Task directions: Transcribe the data that follows precisely, omitting nothing.

Dataset items:
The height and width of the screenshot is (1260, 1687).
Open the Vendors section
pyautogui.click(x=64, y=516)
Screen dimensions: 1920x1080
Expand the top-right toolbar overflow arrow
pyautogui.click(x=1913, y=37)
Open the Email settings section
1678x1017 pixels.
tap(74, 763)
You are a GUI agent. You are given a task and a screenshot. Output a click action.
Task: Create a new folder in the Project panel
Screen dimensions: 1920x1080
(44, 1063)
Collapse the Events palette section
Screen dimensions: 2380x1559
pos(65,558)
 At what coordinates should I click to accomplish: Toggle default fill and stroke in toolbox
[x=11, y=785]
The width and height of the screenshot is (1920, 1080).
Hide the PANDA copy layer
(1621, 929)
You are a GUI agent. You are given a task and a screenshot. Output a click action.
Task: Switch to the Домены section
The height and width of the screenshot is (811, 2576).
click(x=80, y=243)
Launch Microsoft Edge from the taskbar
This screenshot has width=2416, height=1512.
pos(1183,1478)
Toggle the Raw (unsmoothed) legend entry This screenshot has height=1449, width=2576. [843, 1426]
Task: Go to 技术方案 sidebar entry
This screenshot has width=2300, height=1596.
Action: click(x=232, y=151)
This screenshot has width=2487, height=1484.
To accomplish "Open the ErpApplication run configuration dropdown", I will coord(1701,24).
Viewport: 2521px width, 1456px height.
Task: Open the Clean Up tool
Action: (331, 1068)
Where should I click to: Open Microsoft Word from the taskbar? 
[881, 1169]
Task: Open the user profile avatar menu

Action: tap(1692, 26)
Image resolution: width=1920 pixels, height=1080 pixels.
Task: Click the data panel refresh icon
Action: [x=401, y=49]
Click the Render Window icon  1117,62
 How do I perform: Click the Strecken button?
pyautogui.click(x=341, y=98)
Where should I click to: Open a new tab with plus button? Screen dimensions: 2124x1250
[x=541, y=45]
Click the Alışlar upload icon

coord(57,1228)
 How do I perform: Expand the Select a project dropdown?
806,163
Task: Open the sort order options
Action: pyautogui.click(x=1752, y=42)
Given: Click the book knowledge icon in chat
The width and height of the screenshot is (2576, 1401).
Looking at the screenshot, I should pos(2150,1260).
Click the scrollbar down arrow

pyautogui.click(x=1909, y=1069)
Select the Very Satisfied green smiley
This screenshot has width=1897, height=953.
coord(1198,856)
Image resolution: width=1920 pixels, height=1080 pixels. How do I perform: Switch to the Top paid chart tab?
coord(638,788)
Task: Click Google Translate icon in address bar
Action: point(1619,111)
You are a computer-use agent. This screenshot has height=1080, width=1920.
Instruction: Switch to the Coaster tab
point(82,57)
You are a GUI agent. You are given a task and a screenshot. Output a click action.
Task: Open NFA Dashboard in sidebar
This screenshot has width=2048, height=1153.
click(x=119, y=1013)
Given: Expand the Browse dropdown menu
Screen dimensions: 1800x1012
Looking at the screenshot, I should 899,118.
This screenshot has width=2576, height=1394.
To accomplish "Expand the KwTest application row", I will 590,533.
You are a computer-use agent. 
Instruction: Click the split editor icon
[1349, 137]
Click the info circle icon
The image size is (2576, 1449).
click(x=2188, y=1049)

Completed task:
The height and width of the screenshot is (1260, 1687).
Open the Vendors section
pyautogui.click(x=64, y=516)
Screen dimensions: 1920x1080
Expand the top-right toolbar overflow arrow
pyautogui.click(x=1913, y=37)
Open the Email settings section
1678x1017 pixels.
tap(74, 763)
You are a GUI agent. You are given a task and a screenshot. Output a click action.
Task: Create a new folder in the Project panel
Screen dimensions: 1920x1080
(44, 1063)
Collapse the Events palette section
Screen dimensions: 2380x1559
pos(65,558)
 At what coordinates should I click to accomplish: Toggle default fill and stroke in toolbox
[x=11, y=785]
The width and height of the screenshot is (1920, 1080).
Hide the PANDA copy layer
(1621, 929)
You are a GUI agent. You are given a task and a screenshot. Output a click action.
Task: Switch to the Домены section
The height and width of the screenshot is (811, 2576).
click(x=80, y=243)
Launch Microsoft Edge from the taskbar
This screenshot has width=2416, height=1512.
pos(1183,1478)
Toggle the Raw (unsmoothed) legend entry This screenshot has height=1449, width=2576. [843, 1426]
Task: Go to 技术方案 sidebar entry
This screenshot has width=2300, height=1596.
Action: click(x=232, y=151)
This screenshot has width=2487, height=1484.
To accomplish "Open the ErpApplication run configuration dropdown", I will coord(1701,24).
Viewport: 2521px width, 1456px height.
Task: Open the Clean Up tool
Action: (331, 1068)
Where should I click to: Open Microsoft Word from the taskbar? 
[881, 1169]
Task: Open the user profile avatar menu

Action: tap(1692, 26)
Image resolution: width=1920 pixels, height=1080 pixels.
Task: Click the data panel refresh icon
Action: [x=401, y=49]
Click the Render Window icon  1117,62
 How do I perform: Click the Strecken button?
pyautogui.click(x=341, y=98)
Where should I click to: Open a new tab with plus button? Screen dimensions: 2124x1250
[x=541, y=45]
Click the Alışlar upload icon

coord(57,1228)
 How do I perform: Expand the Select a project dropdown?
806,163
Task: Open the sort order options
Action: pyautogui.click(x=1752, y=42)
Given: Click the book knowledge icon in chat
The width and height of the screenshot is (2576, 1401).
Looking at the screenshot, I should pos(2150,1260).
Click the scrollbar down arrow

pyautogui.click(x=1909, y=1069)
Select the Very Satisfied green smiley
This screenshot has width=1897, height=953.
coord(1198,856)
Image resolution: width=1920 pixels, height=1080 pixels. How do I perform: Switch to the Top paid chart tab?
coord(638,788)
Task: Click Google Translate icon in address bar
Action: point(1619,111)
You are a computer-use agent. This screenshot has height=1080, width=1920.
Instruction: Switch to the Coaster tab
point(82,57)
You are a GUI agent. You are given a task and a screenshot. Output a click action.
Task: Open NFA Dashboard in sidebar
This screenshot has width=2048, height=1153.
click(x=119, y=1013)
Given: Expand the Browse dropdown menu
Screen dimensions: 1800x1012
Looking at the screenshot, I should 899,118.
This screenshot has width=2576, height=1394.
To accomplish "Expand the KwTest application row", I will 590,533.
You are a computer-use agent. 
Instruction: Click the split editor icon
[1349, 137]
Click the info circle icon
The image size is (2576, 1449).
click(x=2188, y=1049)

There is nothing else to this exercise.